Enid never thought she’d prefer black and white to color, after all the stories she’d heard about the blooming beauty of discovering one’s soulmate.
She jogged lightly to catch up to Wednesday, falling into step with her. She offered her pinky finger which, after a moment’s hesitation, Wednesday linked with hers.
But maybe color became just another kind of monochrome when everything in the world had that same vividness. Wednesday stuck out like a black swan in a rose garden.
“That window will have to go, as well,” Wednesday said matter-of-factly. “I’d rather be exposed to the elements than have my vision constantly assaulted by an elephant-sized kaleidoscope.”

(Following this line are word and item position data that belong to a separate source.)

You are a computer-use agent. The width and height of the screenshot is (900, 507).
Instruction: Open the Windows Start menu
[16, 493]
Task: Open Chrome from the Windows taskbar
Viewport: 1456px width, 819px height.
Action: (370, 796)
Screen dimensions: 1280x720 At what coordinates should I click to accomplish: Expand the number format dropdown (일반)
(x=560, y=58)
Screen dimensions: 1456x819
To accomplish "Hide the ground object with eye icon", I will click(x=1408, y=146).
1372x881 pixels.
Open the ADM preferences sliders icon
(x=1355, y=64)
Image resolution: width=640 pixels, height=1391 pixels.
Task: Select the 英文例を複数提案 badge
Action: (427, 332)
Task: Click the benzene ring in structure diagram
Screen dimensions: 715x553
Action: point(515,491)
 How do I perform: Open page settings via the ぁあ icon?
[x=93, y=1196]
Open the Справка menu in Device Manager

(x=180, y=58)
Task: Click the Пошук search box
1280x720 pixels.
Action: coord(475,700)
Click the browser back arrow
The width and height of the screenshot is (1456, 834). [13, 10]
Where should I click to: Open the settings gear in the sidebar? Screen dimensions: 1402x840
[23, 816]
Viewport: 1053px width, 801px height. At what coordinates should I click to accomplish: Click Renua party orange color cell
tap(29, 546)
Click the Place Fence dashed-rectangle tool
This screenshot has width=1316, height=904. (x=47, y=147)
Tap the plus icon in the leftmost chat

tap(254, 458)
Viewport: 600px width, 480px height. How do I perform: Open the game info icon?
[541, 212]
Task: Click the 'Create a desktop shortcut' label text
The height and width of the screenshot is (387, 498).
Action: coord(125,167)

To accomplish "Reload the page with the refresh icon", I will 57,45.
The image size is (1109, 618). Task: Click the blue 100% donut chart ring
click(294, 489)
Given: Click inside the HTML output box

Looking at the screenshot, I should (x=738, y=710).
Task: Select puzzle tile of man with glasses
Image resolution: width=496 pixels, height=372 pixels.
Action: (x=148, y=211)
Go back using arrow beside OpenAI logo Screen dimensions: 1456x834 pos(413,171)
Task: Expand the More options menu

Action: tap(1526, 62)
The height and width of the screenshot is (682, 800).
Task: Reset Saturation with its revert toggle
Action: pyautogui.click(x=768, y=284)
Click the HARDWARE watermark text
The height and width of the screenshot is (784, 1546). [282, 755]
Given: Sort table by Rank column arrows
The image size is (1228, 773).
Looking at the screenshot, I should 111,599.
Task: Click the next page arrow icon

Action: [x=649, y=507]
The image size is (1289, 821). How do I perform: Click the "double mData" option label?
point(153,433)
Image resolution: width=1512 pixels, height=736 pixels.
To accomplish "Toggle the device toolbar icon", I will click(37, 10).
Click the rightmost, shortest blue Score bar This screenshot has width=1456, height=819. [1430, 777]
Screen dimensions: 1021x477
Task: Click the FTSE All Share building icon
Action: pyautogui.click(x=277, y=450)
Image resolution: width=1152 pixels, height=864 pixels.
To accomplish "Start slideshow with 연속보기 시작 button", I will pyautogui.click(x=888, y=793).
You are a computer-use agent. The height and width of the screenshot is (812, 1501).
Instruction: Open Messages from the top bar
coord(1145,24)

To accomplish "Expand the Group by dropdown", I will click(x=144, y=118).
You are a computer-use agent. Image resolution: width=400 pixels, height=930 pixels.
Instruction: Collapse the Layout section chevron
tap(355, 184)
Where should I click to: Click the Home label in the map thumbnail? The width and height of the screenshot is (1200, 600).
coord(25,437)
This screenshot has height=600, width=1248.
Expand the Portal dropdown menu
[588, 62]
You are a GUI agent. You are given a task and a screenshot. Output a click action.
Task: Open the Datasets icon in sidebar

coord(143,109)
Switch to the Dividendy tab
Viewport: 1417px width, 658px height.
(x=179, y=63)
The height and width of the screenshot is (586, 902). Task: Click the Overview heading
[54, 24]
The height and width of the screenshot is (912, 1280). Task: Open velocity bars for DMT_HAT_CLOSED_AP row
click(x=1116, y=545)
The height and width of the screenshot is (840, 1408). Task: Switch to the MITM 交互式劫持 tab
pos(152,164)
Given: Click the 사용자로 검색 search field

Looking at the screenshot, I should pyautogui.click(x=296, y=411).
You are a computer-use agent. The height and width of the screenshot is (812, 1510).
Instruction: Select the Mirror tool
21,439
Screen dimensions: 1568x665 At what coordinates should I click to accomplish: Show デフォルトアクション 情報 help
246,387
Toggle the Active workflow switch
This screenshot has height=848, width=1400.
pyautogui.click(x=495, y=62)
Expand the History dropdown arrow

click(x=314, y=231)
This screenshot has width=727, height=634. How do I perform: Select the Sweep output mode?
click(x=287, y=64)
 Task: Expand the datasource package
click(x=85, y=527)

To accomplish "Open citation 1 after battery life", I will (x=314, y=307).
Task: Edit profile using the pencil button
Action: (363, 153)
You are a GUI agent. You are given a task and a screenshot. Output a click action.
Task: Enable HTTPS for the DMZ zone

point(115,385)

“They’re stickers, actually,” Enid said cheerfully, nudging Wednesday with her shoulder. “And how about we make a compromise?”
“...I’m listening.”
“We’ll peel half of them off, straight down the middle,” Enid said. “And when you inevitably get tired of your boring, monochrome, soulmate-less side of the room, you’ll come running over to mine.”
“I very much doubt that,” Wednesday scoffed. Then, after a pause, “But it does sound like a decent plan.”
Enid’s head was vaguely throbbing, her warm hand linked at a point with Wednesday’s, which was ice cold. Her split lip ached and Wednesday hadn’t apologised for it, and probably never would.
Wednesday was brooding, impulsive, violent and snarky. She was also the one constant between the world Enid had known up until she met her and the one that came after.
In other words, she was pretty much perfect.
Enid tugged on Wednesday’s hand and offered her a giddy smile. Wednesday rolled her eyes.